TO DO: Copy the text on synthetic lethals from "Large scale screening" up to and including "a manageable size.", swapping "follow-up experiments" for "validation experiments".
──────── TEXT ────────
Open Access Research article

Annotating novel genes by integrating synthetic lethals and genomic information

Daniel Schöner15*, Markus Kalisch2, Christian Leisner3, Lukas Meier2, Marc Sohrmann35, Mahamadou Faty4, Yves Barral3, Matthias Peter35, Wilhelm Gruissem15 and Peter Bühlmann25

Author Affiliations

1 Institute of Plant Science, ETH Zurich, Universitaetsstr. 2, 8092 Zurich, Switzerland

2 Seminar for Statistics, ETH Zurich, Leonhardstr. 27, 8092 Zurich, Switzerland

3 Institute of Biochemistry, ETH Zurich, Schafmattstr. 18, 8093 Zurich, Switzerland

4 Friedrich Miescher Institute, Maulbeerstrasse 66, Basel, Switzerland

5 Competence Center for Systems Physiology and Metabolic Diseases (CC-SPMD), Zurich, Switzerland

For all author emails, please log on.

BMC Systems Biology 2008, 2:3  doi:10.1186/1752-0509-2-3

Published: 14 January 2008

Abstract

Background

Large scale screening for synthetic lethality serves as a common tool in yeast genetics to systematically search for genes that play a role in specific biological processes. Often the amounts of data resulting from a single large scale screen far exceed the capacities of experimental characterization of every identified target. Thus, there is need for computational tools that select promising candidate genes in order to reduce the number of follow-up experiments to a manageable size.

Results

We analyze synthetic lethality data for arp1 and jnm1, two spindle migration genes, in order to identify novel members in this process. To this end, we use an unsupervised statistical method that integrates additional information from biological data sources, such as gene expression, phenotypic profiling, RNA degradation and sequence similarity. Different from existing methods that require large amounts of synthetic lethal data, our method merely relies on synthetic lethality information from two single screens. Using a Multivariate Gaussian Mixture Model, we determine the best subset of features that assign the target genes to two groups. The approach identifies a small group of genes as candidates involved in spindle migration. Experimental testing confirms the majority of our candidates and we present she1 (YBL031W) as a novel gene involved in spindle migration. We applied the statistical methodology also to TOR2 signaling as another example.

Conclusion

We demonstrate the general use of Multivariate Gaussian Mixture Modeling for selecting candidate genes for experimental characterization from synthetic lethality data sets. For the given example, integration of different data sources contributes to the identification of genetic interaction partners of arp1 and jnm1 that play a role in the same biological process.
──────── GIVEN INFORMATION ────────
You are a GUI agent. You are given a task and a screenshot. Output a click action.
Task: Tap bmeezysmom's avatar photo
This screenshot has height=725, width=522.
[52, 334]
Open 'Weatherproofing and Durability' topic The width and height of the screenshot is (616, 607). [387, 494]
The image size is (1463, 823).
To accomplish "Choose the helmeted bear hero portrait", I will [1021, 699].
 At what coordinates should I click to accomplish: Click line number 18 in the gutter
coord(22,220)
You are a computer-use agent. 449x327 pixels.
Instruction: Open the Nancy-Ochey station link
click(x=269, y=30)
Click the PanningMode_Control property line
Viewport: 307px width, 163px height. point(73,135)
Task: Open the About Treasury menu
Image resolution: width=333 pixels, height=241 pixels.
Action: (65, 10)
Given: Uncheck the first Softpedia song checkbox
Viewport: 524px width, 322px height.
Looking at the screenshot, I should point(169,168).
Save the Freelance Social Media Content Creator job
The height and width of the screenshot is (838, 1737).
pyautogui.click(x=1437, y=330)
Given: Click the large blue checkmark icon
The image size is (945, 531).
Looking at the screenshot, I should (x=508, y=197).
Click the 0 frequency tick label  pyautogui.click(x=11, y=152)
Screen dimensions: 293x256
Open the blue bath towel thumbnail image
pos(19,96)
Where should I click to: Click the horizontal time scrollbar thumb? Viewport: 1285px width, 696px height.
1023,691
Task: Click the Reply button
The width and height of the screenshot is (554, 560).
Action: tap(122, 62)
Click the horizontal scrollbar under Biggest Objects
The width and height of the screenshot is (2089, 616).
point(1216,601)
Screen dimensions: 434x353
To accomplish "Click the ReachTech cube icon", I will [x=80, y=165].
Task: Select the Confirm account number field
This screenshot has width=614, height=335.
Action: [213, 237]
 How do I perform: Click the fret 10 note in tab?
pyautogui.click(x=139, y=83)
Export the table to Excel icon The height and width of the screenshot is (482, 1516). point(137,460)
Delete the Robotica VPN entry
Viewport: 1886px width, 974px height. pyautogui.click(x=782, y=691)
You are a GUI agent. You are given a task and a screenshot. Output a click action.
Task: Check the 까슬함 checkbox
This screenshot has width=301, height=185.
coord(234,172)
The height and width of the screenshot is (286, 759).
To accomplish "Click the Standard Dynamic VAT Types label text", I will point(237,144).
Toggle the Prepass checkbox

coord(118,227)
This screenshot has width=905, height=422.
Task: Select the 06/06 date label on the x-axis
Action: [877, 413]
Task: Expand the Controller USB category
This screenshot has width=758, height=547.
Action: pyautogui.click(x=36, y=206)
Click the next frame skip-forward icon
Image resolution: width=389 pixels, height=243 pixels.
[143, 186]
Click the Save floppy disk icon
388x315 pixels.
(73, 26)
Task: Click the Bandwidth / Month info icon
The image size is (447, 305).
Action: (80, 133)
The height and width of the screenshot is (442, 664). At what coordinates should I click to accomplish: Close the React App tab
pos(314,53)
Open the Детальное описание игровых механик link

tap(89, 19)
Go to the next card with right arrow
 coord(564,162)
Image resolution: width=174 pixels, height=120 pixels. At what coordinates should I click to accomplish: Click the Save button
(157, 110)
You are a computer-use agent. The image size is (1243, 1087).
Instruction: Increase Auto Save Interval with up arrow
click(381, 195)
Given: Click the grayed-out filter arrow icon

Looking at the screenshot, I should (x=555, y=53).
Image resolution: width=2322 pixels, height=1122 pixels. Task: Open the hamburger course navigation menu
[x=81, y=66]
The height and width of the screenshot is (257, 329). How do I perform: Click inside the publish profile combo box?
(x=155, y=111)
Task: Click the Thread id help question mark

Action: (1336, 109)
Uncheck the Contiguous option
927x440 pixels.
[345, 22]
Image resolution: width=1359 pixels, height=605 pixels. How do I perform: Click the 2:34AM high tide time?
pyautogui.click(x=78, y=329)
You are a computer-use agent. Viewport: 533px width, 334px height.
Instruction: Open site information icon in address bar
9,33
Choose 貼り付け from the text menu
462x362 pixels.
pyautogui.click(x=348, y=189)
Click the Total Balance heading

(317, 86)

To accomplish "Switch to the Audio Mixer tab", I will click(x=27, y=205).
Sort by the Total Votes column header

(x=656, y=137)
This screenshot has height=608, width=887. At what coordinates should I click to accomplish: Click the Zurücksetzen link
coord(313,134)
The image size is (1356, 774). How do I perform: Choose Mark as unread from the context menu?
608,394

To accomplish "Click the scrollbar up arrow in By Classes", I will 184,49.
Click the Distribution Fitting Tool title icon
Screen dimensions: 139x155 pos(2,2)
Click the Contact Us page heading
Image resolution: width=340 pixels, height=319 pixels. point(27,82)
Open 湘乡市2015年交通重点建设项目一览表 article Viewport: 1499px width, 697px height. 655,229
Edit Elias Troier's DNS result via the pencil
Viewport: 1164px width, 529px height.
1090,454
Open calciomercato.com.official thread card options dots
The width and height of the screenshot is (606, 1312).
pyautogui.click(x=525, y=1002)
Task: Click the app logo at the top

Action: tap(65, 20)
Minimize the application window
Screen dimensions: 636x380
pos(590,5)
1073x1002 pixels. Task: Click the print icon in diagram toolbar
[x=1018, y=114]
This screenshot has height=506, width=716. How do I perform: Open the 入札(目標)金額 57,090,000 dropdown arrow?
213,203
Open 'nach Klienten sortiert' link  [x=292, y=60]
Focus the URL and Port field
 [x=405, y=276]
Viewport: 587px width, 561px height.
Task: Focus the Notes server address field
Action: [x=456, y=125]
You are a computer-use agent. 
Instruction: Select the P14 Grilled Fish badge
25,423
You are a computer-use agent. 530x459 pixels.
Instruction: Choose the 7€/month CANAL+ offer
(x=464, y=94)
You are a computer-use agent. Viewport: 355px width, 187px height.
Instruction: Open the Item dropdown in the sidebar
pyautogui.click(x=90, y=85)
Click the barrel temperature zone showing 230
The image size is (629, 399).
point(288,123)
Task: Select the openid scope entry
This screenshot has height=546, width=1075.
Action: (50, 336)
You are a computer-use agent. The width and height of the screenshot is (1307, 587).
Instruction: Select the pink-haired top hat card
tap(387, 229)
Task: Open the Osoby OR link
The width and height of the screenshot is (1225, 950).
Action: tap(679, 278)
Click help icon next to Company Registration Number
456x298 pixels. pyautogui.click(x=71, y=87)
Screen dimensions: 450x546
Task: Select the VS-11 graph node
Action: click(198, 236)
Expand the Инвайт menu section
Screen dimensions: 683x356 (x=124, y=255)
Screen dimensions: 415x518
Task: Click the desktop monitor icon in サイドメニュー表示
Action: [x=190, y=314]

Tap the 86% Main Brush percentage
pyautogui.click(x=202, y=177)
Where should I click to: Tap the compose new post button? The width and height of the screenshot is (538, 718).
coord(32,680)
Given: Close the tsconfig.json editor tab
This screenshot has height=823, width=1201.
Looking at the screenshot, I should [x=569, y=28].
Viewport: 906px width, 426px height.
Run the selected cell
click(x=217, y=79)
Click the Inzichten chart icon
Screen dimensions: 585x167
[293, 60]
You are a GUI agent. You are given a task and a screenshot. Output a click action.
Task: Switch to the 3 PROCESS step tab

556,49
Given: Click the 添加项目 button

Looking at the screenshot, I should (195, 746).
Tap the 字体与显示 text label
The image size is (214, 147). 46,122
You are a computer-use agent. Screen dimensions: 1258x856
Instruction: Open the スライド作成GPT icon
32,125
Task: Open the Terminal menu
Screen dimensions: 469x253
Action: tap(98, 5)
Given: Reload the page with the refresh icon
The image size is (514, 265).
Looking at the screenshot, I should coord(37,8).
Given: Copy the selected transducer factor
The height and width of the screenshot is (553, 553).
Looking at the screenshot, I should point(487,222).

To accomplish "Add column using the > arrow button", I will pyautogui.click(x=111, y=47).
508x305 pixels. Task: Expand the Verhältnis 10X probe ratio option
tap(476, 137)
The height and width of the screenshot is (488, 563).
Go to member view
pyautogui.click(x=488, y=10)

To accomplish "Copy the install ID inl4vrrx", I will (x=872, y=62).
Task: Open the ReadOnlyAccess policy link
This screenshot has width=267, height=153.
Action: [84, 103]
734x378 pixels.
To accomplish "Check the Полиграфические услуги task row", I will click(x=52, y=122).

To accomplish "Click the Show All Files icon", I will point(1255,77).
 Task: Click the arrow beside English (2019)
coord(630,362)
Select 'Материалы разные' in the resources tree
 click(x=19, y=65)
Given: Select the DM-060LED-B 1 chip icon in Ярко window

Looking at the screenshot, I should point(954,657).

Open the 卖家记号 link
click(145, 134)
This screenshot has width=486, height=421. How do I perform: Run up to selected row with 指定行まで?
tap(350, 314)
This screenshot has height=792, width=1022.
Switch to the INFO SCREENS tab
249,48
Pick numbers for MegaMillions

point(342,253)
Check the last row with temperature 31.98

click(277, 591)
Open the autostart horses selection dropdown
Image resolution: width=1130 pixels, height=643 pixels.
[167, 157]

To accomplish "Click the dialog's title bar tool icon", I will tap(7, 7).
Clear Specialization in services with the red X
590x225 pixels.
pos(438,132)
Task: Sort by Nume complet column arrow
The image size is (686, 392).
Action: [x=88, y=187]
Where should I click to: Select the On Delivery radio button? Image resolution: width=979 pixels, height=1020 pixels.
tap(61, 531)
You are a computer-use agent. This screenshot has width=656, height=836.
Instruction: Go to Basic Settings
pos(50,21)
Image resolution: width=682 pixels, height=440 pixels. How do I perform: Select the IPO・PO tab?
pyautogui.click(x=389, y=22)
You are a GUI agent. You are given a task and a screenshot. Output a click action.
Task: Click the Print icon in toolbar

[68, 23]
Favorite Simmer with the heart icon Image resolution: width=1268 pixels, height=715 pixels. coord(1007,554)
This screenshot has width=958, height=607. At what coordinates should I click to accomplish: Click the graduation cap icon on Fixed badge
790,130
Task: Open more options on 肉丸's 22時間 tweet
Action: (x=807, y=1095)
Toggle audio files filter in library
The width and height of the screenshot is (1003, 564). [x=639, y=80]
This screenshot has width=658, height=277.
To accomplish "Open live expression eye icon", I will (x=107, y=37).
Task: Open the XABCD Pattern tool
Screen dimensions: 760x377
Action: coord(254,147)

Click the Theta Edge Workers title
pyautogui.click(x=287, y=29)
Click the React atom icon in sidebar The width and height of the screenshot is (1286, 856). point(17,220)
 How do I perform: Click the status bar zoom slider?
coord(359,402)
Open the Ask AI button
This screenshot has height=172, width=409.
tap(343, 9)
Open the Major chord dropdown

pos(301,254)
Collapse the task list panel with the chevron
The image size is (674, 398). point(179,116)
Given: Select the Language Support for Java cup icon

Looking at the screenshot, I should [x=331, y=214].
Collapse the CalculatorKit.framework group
────────
EXERCISE RESPONSE:
Large scale screening for synthetic lethality serves as a common tool in yeast genetics to systematically search for genes that play a role in specific biological processes. Often the amounts of data resulting from a single large scale screen far exceed the capacities of experimental characterization of every identified target. Thus, there is need for computational tools that select promising candidate genes in order to reduce the number of validation experiments to a manageable size.